Why Building On LLMs is a Gold Rush

People are excited about LLMs. AI has hit the top of the peak cycle again, peaking higher than ever before. Unlike a couple of previous hypes (*cough* *cough* metaverse web3) the new capabilities already have been built into all sort of valuable tools. LLMs have a lot limitations, too, but surprisingly its their limitations that are largely driving the opportunity for startups.

I think what has excited us about LLMs are their emergent capabilities that don't seem memorizable or even obviously generalizable from the input corpus of human digitized language. LLMs have absorbed proficient levels of knowledge across many fields. Even better, large scale neural networks like GPT-4 have generalized the ability to critique, refine, guide, and synthesize. This has an enormous value. These machines have emerged in our world as quick thinkers we can use as advisors. Oddly impersonal, memoryless, invoking human culture, like some weird sort of summoned disincarnate intelligence. Now real in our world.

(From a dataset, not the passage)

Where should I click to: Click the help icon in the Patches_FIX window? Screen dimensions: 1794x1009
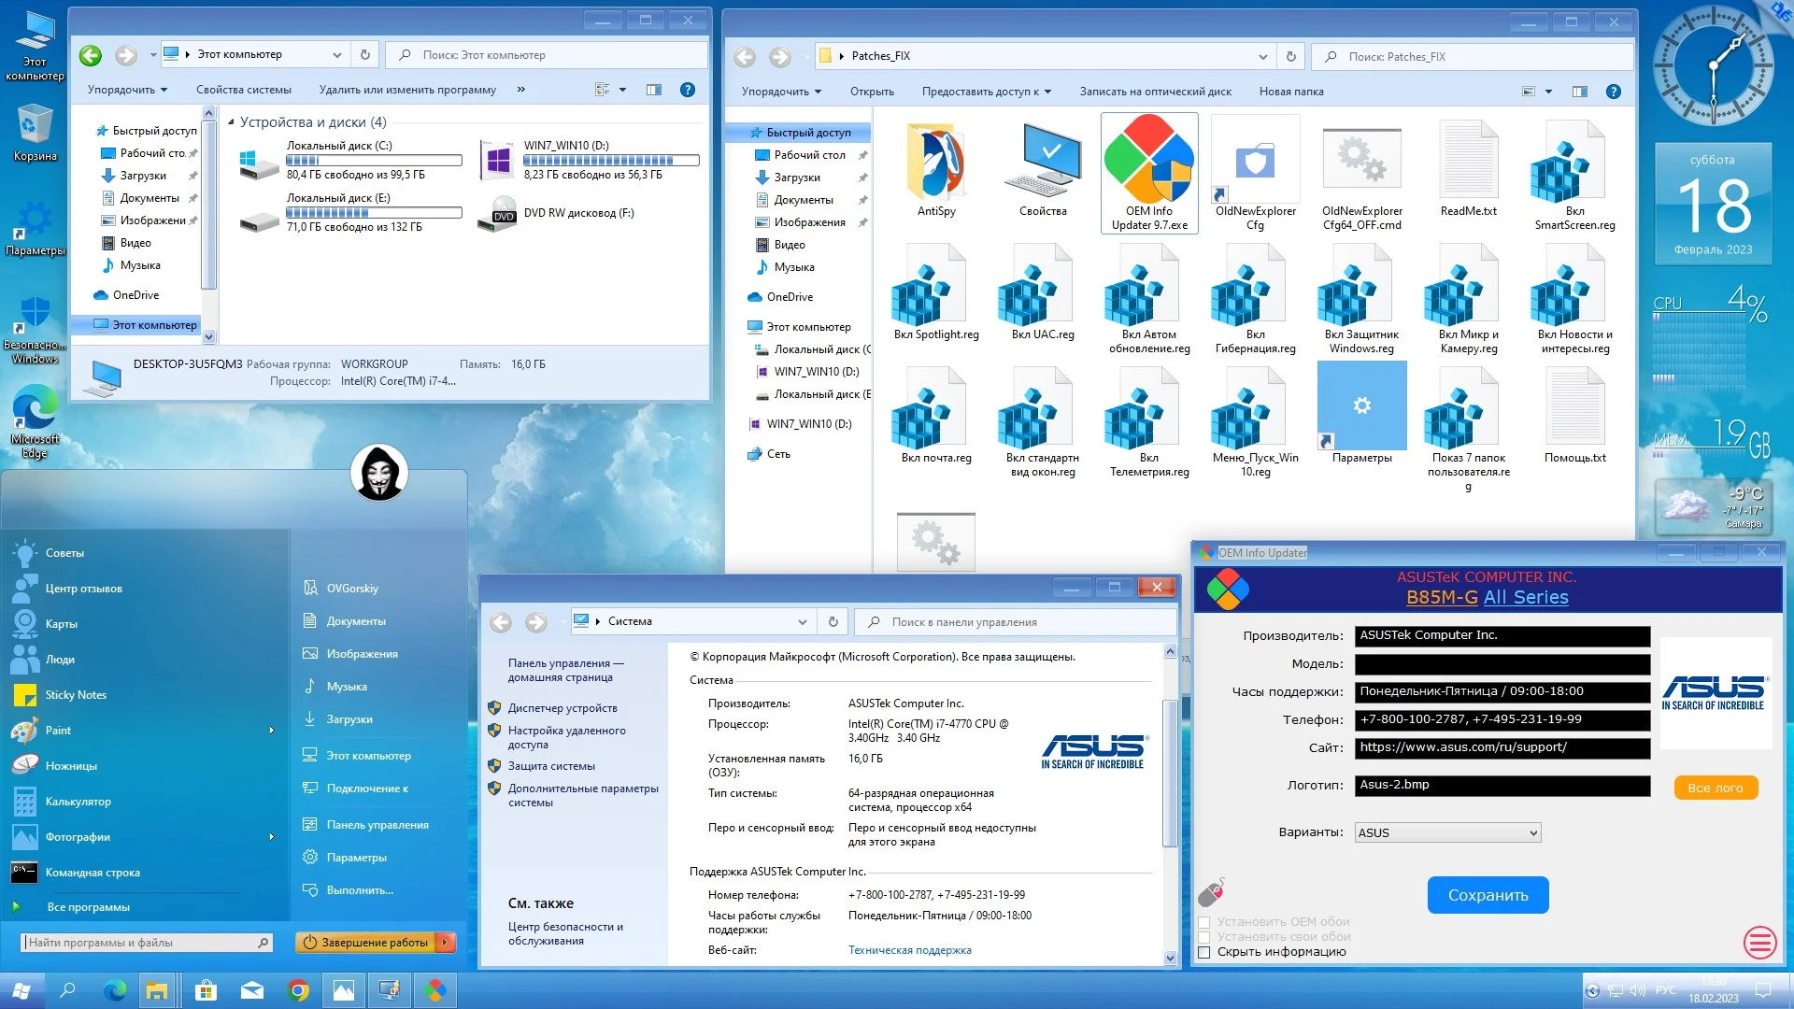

LLMs may be stochastic parrots, but from one point of view so are we. Our brains learn from exposure to language, we learn priors, and these priors inform the words we generate (and our internal dialogue.) Linguistics based on hypothetical models of the inherent structure of languages seem like so many castles built on sand. Learning it seems is a fundamental process, not dependent on substrate, and like other processes in the Universe is stochastic by nature. Randomness in learning may start generally with the environment. The pejorative that LLMs explicitly model conditional probabilities rather than understand some elegant model of language ignores the much more important nature of learning. More pragmaticly, though, LLM architecture does place limits on what they can do.

And I think it is their limitations which are really what is powering the gold rush for developers similar to the one for iPhone apps. Without these limitations, one single app would rule everything and there wouldn't be as much room to play in building on top of LLMs. And there are a lot of things that LLMs can't do! Do you trust their math? Do you trust them not to harm people? Are they consistent? Factful? Correct? Can they reason? Can they generate randomness if needed? A lot of effort is put into figuring out how to get LLMs to be more capable. But we already know how to program computers or use human judgment to do many of these things. Wolfram Alpha, for instance, is an incredible pair for an LLM.

The gold rush lies in designing ways to combine traditional computing with LLMs, getting the user interface and business model right, and then bringing that to market in a space where the NFT grifters have moved in. This is much more than a simple wrapper around an LLM API, complete with - in my opinion - defensibility.